While this technical report provides insights into the development and implementation of tailored pediatric anesthesia metrics within our local institution, there are some limitations. This study was conducted within a single institution and the developed metrics and outcomes may not be directly applicable or transferrable to other institutions with different patient demographics, clinical practices, or EHR systems. Nevertheless, the paucity of pediatric-relevant data and quality metrics “out of the box” during our EHR implementation suggests our institution is the first to develop quality metrics to this degree of fidelity that speak to both patient and provider alike.
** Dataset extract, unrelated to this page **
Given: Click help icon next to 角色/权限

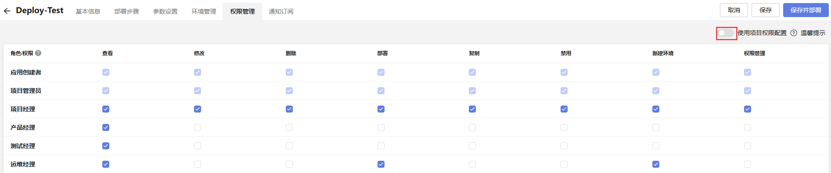Looking at the screenshot, I should click(x=38, y=53).
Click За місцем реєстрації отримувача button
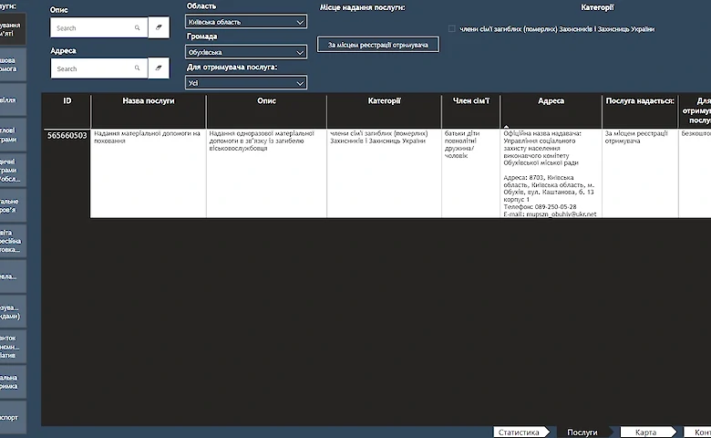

New metrics will continue to be defined as new data sources are created by innovative surgeries and like-minded collaborators. Further studies across multiple institutions will ultimately be needed to show full potential of the metrics presented in this report; however, the work described here serves as a solid foundation for any clinical department or institution embarking on developing their own metrics and dashboards.

In conclusion, we describe the process of developing, customizing, and implementing 45 pediatric anesthesia metrics addressing quality and provider feedback within a quaternary academic pediatric institution. These metrics were developed and integrated into our hospital's EHR to facilitate real-time monitoring and reporting. The framework, methodologies, and results of this study can be translated for use in other clinical specialties and other institutions.